Adam Reich is an associate professor of sociology at Columbia University. He is the author of Hidden Truth: The Young Men Navigating Lives in and out of Juvenile Prison (2010); With God on Our Side: The Struggle for Workers’ Rights in a Catholic Hospital (2012); and Selling Our Souls: The Commodification of Hospital Care in the United States(2014).

Peter Bearman is the Cole Professor of the Social Sciences and director of the Interdisciplinary Center for Innovative Theories and Empirics at Columbia University. He is the author of Relations Into Rhetorics (1993) and Doormen (2005) and coeditor of the Oxford Handbook of Analytical Sociology (2009), as well as coeditor of the Middle Range series at Columbia University Press.

About the Speakers:

Suresh Naidu teaches economics, political economy and development at SIPA. Naidu previously served as a Harvard Academy Junior Scholar at Harvard University, and as an instructor in economics and political economy at the University of California, Berkeley. Naidu holds a BMath from University of Waterloo, an MA in economics from the University of Massachusetts, Amherst and a PhD in economics from the University of California, Berkeley.

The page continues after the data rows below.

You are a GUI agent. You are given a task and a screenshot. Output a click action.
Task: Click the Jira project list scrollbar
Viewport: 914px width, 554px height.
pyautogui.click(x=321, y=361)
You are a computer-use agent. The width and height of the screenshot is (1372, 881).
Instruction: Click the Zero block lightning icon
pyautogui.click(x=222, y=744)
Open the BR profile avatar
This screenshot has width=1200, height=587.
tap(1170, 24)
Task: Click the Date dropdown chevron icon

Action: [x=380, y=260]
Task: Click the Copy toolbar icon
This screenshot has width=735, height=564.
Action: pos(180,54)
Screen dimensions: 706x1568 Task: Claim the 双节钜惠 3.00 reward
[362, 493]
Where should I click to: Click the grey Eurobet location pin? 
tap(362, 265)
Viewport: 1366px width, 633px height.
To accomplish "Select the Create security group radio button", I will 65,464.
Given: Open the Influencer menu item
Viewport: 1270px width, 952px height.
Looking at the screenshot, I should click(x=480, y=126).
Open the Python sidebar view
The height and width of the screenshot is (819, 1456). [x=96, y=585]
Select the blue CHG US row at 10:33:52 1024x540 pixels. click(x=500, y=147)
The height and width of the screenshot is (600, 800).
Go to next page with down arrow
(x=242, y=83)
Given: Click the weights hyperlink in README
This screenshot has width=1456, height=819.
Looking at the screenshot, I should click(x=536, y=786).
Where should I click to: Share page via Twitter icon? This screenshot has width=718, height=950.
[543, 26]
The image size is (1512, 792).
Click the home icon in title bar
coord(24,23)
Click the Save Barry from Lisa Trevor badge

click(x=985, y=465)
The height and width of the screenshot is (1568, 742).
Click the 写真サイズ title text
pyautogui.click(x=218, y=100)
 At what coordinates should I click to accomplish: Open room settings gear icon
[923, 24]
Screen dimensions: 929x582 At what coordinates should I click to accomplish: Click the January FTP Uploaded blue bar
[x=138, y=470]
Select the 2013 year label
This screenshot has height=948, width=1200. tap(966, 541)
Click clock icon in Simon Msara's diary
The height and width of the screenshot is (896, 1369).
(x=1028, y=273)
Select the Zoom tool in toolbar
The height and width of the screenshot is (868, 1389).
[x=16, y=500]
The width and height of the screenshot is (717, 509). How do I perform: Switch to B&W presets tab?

Shamus Khan: My work is primarily within the areas of cultural sociology and stratification, with a strong focus on elites. I am the author of Privilege: The Making of an Adolescent Elite at St. Paul’s School (Princeton 2011); The Practice of Research (Oxford 2013, with Dana Fisher), and am completing Exceptional: The Astors, Elite New York, and the Story of American Inequality (Princeton, forthcoming). With Dorian Warren, I am the director of a Russell Sage Foundation working group on “The Political Influence of Economic Elites;” I also serve as the principal investigator on a Andrew W. Mellon Foundation project using the New York Philharmonic archives to uncover the character of their subscribers from the 1870s-present.  In addition to my primary focus, I also write in the areas of gender theory, deliberative politics, and research methodology. I recently served as an opinion columnist for Time Magazine and continue to write about sociology in the popular press.

Catherine J. Turco is the Fred Kayne (1960) Career Development Professor of Entrepreneurship and an Associate Professor of Economic Sociology and Work and Organization Studies at the MIT Sloan School of Management. Turco is an ethnographer and economic sociologist who studies cultural dynamics in organizations, occupations, and markets, with particular focus on the role of meaning in people's lives and work. Turco is the author of The Conversational Firm: Rethinking Bureaucracy in the Age of Social Media (New York: Columbia University Press). Her research has also appeared in the American Journal of Sociology and the American Sociological Review, and has been recognized with awards from the American Sociological Association. It has been covered by The Wall Street Journal, The Boston Globe, CNN, and Fortune. Prior to entering academia, Turco worked as a technology investment banker and then in the software industry, where she managed a corporate venture fund. She has consulted to a number of organizations on issues of corporate strategy and culture. Turco received her BA in economics from Harvard College, where in addition to her studies, she was president of Harvard Student Agencies/Let’s Go Inc., a 1,000-person company. She received her MBA from Harvard Business School, where she was a Baker Scholar. She received her MA and PhD in sociology from Harvard University, where she was a Presidential Scholar.